Perhaps relatively few people undergoing cognitive therapy will have given much thought to its roots or development. It’s perfectly understandable as every medicine, clinical procedure and therapy has its own story, and we can’t know them all. The thing I find interesting about cognitive therapy is the way, in a comparatively short length of time, it has developed and been accepted as a mainstream therapy for depression. I still remember being taught the basics it as if they were hot off the press, although in many ways they were. So I thought in this post I’d take a little time to look back over how the whole thing started and share some of the basic ideas behind the model.
The psychiatrist Aaron Beck is widely regarded as the father of cognitive therapy. During his many consultations Beck was struck by the number of times his patients used self-criticism and assumed personal blame for their feelings. They would frequently view others as having purpose, meaning and happiness in their lives, and this often served to exaggerate their own perceived misfortunes, helplessness and futility. What Beck did next was to suggest a model of depression that has stimulated research for the past 40 years.

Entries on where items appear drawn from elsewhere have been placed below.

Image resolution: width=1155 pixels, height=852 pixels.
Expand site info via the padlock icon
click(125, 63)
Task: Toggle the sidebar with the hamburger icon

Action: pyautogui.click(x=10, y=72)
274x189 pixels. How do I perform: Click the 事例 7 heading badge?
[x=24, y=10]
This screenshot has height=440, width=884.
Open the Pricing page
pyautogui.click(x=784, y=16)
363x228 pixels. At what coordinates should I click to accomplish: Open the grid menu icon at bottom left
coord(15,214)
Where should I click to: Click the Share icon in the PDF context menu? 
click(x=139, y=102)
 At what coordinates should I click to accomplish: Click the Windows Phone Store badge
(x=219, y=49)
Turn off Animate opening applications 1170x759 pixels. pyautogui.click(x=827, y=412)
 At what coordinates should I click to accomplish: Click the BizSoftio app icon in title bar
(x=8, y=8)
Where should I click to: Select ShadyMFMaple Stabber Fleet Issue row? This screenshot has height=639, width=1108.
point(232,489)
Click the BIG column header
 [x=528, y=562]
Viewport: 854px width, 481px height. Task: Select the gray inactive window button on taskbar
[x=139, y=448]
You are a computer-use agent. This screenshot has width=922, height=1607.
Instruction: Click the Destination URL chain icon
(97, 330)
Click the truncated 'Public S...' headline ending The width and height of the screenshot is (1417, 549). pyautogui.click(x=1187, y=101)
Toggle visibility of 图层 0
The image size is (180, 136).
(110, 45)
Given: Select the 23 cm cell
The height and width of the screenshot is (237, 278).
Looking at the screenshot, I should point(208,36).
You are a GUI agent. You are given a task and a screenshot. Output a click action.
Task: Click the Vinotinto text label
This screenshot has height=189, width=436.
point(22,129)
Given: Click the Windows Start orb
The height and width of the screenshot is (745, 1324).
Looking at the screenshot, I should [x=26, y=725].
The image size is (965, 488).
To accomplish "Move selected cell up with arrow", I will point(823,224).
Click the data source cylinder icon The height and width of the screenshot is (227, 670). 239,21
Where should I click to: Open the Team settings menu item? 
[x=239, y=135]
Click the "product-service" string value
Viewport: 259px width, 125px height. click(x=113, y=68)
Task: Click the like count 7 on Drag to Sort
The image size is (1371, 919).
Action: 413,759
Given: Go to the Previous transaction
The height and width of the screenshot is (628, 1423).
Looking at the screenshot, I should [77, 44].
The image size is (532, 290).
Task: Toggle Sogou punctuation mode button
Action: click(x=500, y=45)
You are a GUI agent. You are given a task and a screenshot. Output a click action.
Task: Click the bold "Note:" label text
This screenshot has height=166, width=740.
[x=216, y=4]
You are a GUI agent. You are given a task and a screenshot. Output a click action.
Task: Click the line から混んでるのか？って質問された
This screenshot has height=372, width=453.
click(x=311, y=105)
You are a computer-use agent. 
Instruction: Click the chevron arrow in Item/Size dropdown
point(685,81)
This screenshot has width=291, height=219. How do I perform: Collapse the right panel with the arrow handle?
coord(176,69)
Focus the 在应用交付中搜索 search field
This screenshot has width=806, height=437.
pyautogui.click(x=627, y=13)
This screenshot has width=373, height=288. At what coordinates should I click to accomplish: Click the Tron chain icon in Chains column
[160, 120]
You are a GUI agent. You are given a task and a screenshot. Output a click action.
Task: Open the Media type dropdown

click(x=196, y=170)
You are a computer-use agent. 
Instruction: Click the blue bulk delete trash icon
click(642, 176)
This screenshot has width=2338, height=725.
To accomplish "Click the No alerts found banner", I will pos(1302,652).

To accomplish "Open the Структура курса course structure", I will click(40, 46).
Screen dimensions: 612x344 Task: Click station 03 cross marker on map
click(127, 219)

Beck suggested that the core of depression consisted of three key elements. The first of these was the so-called ‘cognitive triad’ made up of negative issues around the self, the world and the future. Beck suggested that people with depression have distorted thinking and tend to focus on negative aspects rather than the whole picture. This form of distortion is often exaggerated and magnified, a feature he described as ‘faulty information processing’ and which comprised the second of the key elements.
The ‘negative self-schema’ is the third element suggested by Beck. The word schema simply means shape, so a self-schema refers to the cluster of ideas and beliefs we have of ourselves. We may, for example, view ourselves as quiet and thoughtful, or stupid and thick, or loud and outgoing. Our schema inevitably incorporates our health status where we might view ourselves as robust, or sickly, and so on. According to Beck, people with depression have a negative self-schema which was probably acquired during childhood, most likely from critical, demanding or rejecting parents.
Beck’s model of depression effectively provided a platform for a new form of therapy in which the therapist works with a patient in order to identify and change patterns of thinking, behavior and emotions that may not only lead to depression but help to maintain it. Since the mid 1960s and 70s when the model first became prominent, it has been revised and adapted. The Beck Depression Inventory is still one of the most commonly used ways for measuring the severity of depression. Meanwhile, the Beck Institute continues to thrive under the Presidency of Aaron Beck’s daughter, Dr. Judith Beck.